Anomalie grave : de quoi parle-t-on ?
Il y a tout juste un an aujourd’hui, le réacteur numéro 2 de la centrale de Fessenheim était mis à l’arrêt en raison d’une anomalie grave. La pièce concernée ? Un générateur de vapeur, composant essentiel des réacteurs nucléaires. Selon l’ASN, la pièce présente une irrégularité de fabrication. Une anomalie qui n’est pas sans rappeler celle de la cuve de l’EPR.
Pour rappel, 400 anomalies ont été détectées à ce stade par l’Autorité de sûreté nucléaire (ASN) sur près de 30 réacteurs du parc nucléaire français. L’audit est toujours en cours. Au vu de la gravité de l’anomalie détectée à Fessenheim, le réacteur n’était pas près de redémarrer. De fait, la production de cette centrale de Fessenheim que l’on peine tant à faire fermer a été considérablement amputée pendant l’année qui vient de s’écouler.
Une plainte déposée par Greenpeace
Suite à la détection de cette anomalie sur le réacteur 2 de Fessenheim, Greenpeace décidait en octobre 2016 de porter plainte. Nous avons demandé au Procureur de la République de Paris d’ouvrir une enquête préliminaire sur quatre délits majeurs, dont usage de faux et mise en danger délibérée de la vie d’autrui. L’enquête est aujourd’hui ouverte.
Ce que nous reprochons à EDF et AREVA NP ? D’avoir mis en service un équipement à risques ne satisfaisant pas aux exigences essentielles de sûreté. De même, nous accusons EDF d’avoir tardé à déclarer à l’ASN cette anomalie, pourtant susceptible d’avoir des conséquences notables sur la sûreté de l’installation. EDF a en effet dissimulé cette irrégularité à l’ASN pendant un mois entre mai et juin 2016.
Rappelons que, selon de récentes révélations de France Inter, EDF, AREVA et l’ASN savaient depuis au moins 2005 que l’usine Creusot Forge d’AREVA n’était pas en capacité de produire des pièces conformes.
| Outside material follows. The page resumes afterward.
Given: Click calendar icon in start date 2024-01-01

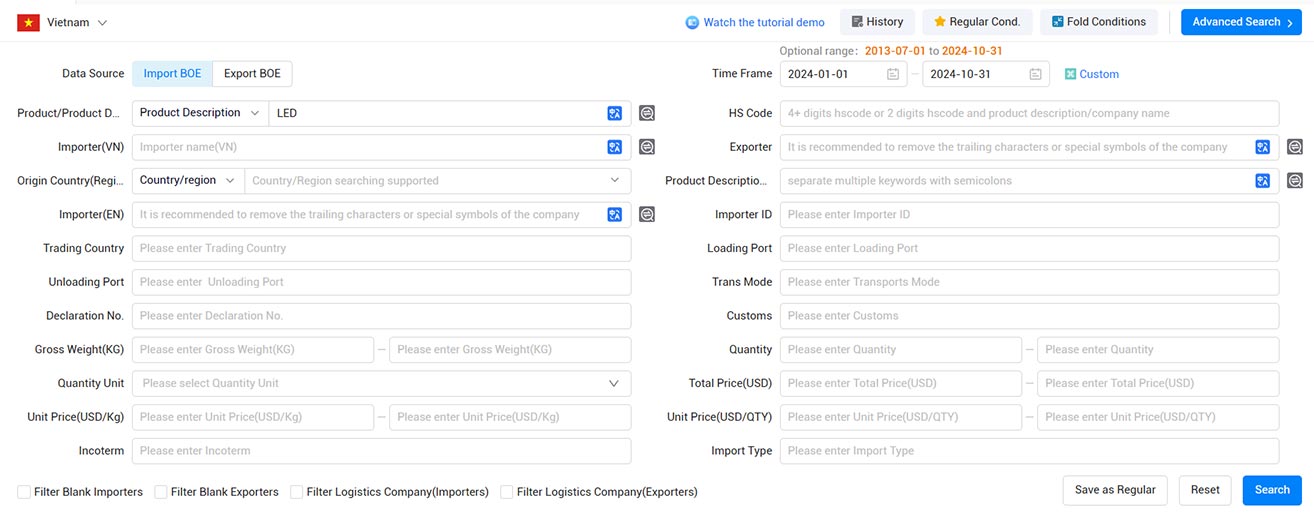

Ils le savaient et ils ont laissé faire : c’est dans cette usine qu’ont été fabriquées de nombreuses pièces de réacteurs qui comportent des anomalies, dont la cuve de l’EPR de Flamanville et son couvercle, et le générateur de vapeur défectueux de Fessenheim.
Avril 2017 : quand la montagne accouche d’une souris
En avril dernier, le Conseil d’administration d’EDF se réunissait pour se prononcer, entre autres, sur « la fermeture de façon irréversible et inéluctable de Fessenheim » (sic). Pourtant, après 5 années de discussion sur Fessenheim, l’Etat n’a pas veillé à l’application de la loi par EDF, qui n’a toujours pas fait la demande de fermeture de Fessenheim.
La communication positive de Ségolène Royal ne doit pas dissimuler le fait qu’EDF n’a toujours pas demandé l’arrêt complet des réacteurs de Fessenheim. Rappelons que le président François Hollande s’était engagé à la fermer en 2016.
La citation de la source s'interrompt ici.